Marc: For me, Twitter is the primary source. I follow key people in the space, which provides a constant stream of information about new frameworks, interesting demos, and updates from others in the industry. I particularly enjoy following founders and builders working on complementary products and projects.

Beyond social media, I find great value in talking directly with other founders building on the application layer. These conversations help me understand what new abstractions and ideas they're using to make their products useful.

Lastly, discussions with larger companies help me understand which of these innovations are gaining traction with bigger teams.

The Future of AI Assistants

Rod Rivera: Looking to the future of AI assistants, is there a particular application or use case you're excited about?

Marc: From a non-work perspective, I'm really excited about the potential for AI in meal planning and nutrition. Imagine having a personal AI chef that designs your menu for the coming weeks, considering your preferences for quick, healthy meals, and even ordering groceries for you.

I think there's a lot of potential in B2C applications related to nutrition and sports. While many of the current interesting developments are in B2B, I believe there's room for fun and useful B2C products in these areas.

Rod Rivera: That's a great idea. The combination of LLMs' vast knowledge of recipes, ability to consider dietary restrictions and preferences, and potential for personalization could indeed make for a very impressive product.

Marc: Exactly. It's about democratizing services that were previously only available to the wealthy. AI allows us to build products that provide professional-level services to everyone, which is incredibly exciting.

Closing Thoughts

Rod Rivera: As we wrap up, is there any final message you'd like to share with our audience?

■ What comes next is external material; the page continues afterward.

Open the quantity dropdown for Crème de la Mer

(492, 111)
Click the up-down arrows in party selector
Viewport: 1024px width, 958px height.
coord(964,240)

Marc: There's still so much to be built in this space. There are numerous problems waiting to be solved with LLMs and the frameworks around them. It's up to AI engineers and data scientists to iterate on these applications, embrace experimentation, and figure out what works.

I'm incredibly excited to see the products that will launch in the coming months and years. The technology is there โ€“ now it's up to engineers to figure out how to achieve production-grade outcomes for these use cases.

Rod Rivera: Thank you so much for your time and insights, Marc. Where can people find you and learn more about Langfuse?

Marc: Thanks for having me, Rod. The easiest way to learn more is to visit langfuse.com. You can also find us on GitHub at langfuse/langfuse. If you'd like to follow me personally, you can find me on Twitter as Marc Klingen. Thanks again for the invite, and I'm excited to see what's coming in the weeks ahead.

Rod Rivera: Thank you so much, Marc. Have a great day.